La literatura chilena no ha permanecido indiferente a las historias de bandidos que ocurrieron en la historia nacional. Específicamente en los tiempos coloniales. Muchos recordarán, sin duda, las aventuras de Vicente Benavides, Los Pincheira y, en menor grado, José Miguel Neira, el bandido Neira. Forman la trilogía de los forajidos más conocidos de Chile.

Los textos contando sus “hazañas” suman número apreciable.

Al parecer agrada al lector común, a muchos lectores mejor dicho, esta clase de protagonista, tanto en la historia como en las letras, y saborea con indisimulada fruición todo lo que se relacione con ellos. Debe sugerirle, tal vez, el anti héroe, el hombre que rompe cadenas, carga con los prejuicios, busca con ahínco su sobrevivencia. La sangre, violencia y muerte es lo abundante en torno a sus fechorías y estas circunstancias, no olvidemos, es lo que más arraigo tiene en la masa. Pero también hay cierta complacencia y algún solapado olvido por lo que hicieron, aunque después digan que eran unos deshumanizados, cercanos a las bestias y bien merecieron su destino final.

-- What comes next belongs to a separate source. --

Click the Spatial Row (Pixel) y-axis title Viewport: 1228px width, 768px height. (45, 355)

Es que no es bien visto aplaudir facinerosos.

Eso en lo relativo a novelas de bandidos de carne y hueso, con las debidas licencias ficcionales. Contrario censu existen otros autores chilenos que incursionaron en esta vertiente, específicamente en el cuento, deviniendo en relatos de singular trayectoria y redactadas con decoro.

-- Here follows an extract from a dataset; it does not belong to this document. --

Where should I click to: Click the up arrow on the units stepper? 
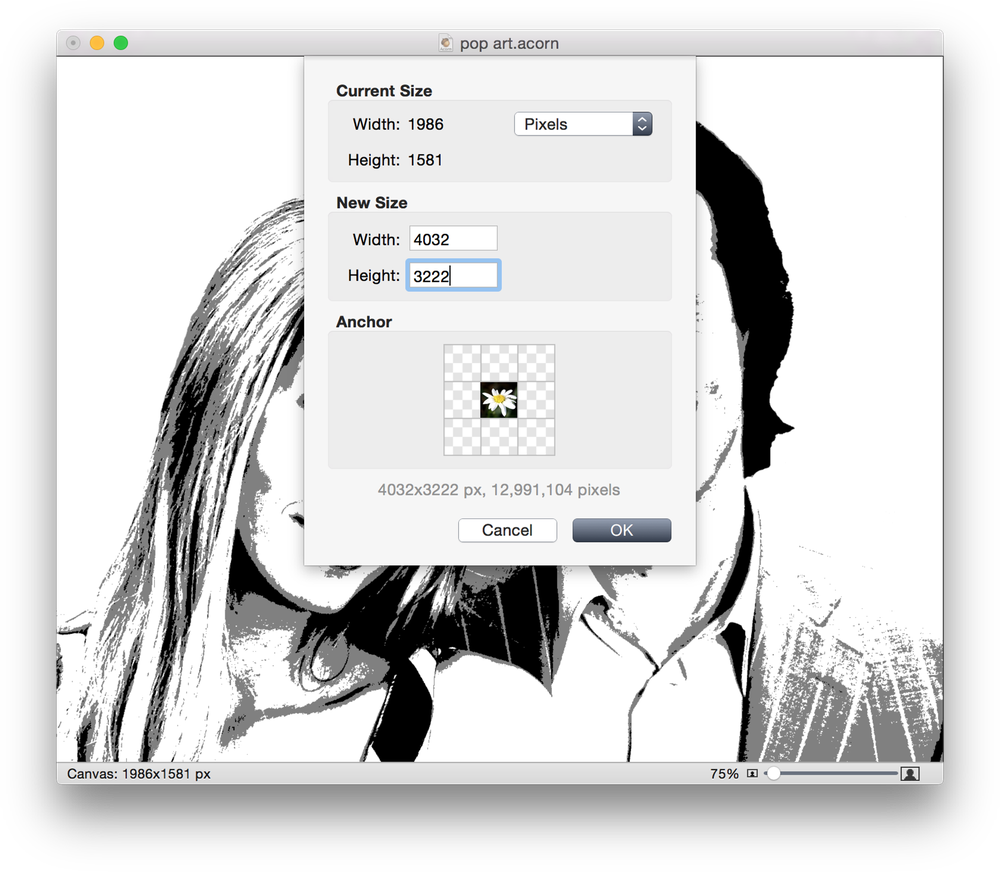point(643,119)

Sin ir muy lejos, parte de la cuentística de Manuel Rojas lo aborda, primordialmente el que se ha considera el mejor de su producción: El Bonete Maulino, historia de un inadvertido zapatero que por las noches se dedicaba al cuatrerismo o al robo de casas.

El otro cuento clásico en estas materias es Los Dos junto a Ciriaco Contreras de Rafael Maluenda (que publicó un libro intitulado Historias de Bandidos).Los Dos es un cuento vibrante, esplendido, tenso, emocionante. Uno de los mejores en la narrativa breve junto al Bolete Maulino de Rojas.

Pero la lista de buenos cuentos narrando historias de forajidos continúa con El Cuarto de Garras de Fernando Santiván, El aspado de Mariano Latorre, Cuesta Arriba de Luis Durand, El último disparo del Negro Chávez de Oscar Castro, La Espera y El Negro González de Guillermo Blanco; etc.

Al parecer es tema de época, porque actualmente cuesta encontrar cultivadores de este “género”, abundando los que se refieren al delincuente urbano.

El peso del progreso citadino sin duda.

En general – de la muestra obtenida – podemos inferir que los cultores del tema en comento lo hicieron bien, reflejaron con acierto una historia que camina al costado de la vida cotidiana y tuvieron el tacto de dibujar a los bandidos desde la perspectiva eminentemente humana, sin descalificaciones, con una mirada plena de simpatía.

Una forma, tal vez, de confrontar desde las letras al sistema socio económico imperante y sus secuelas.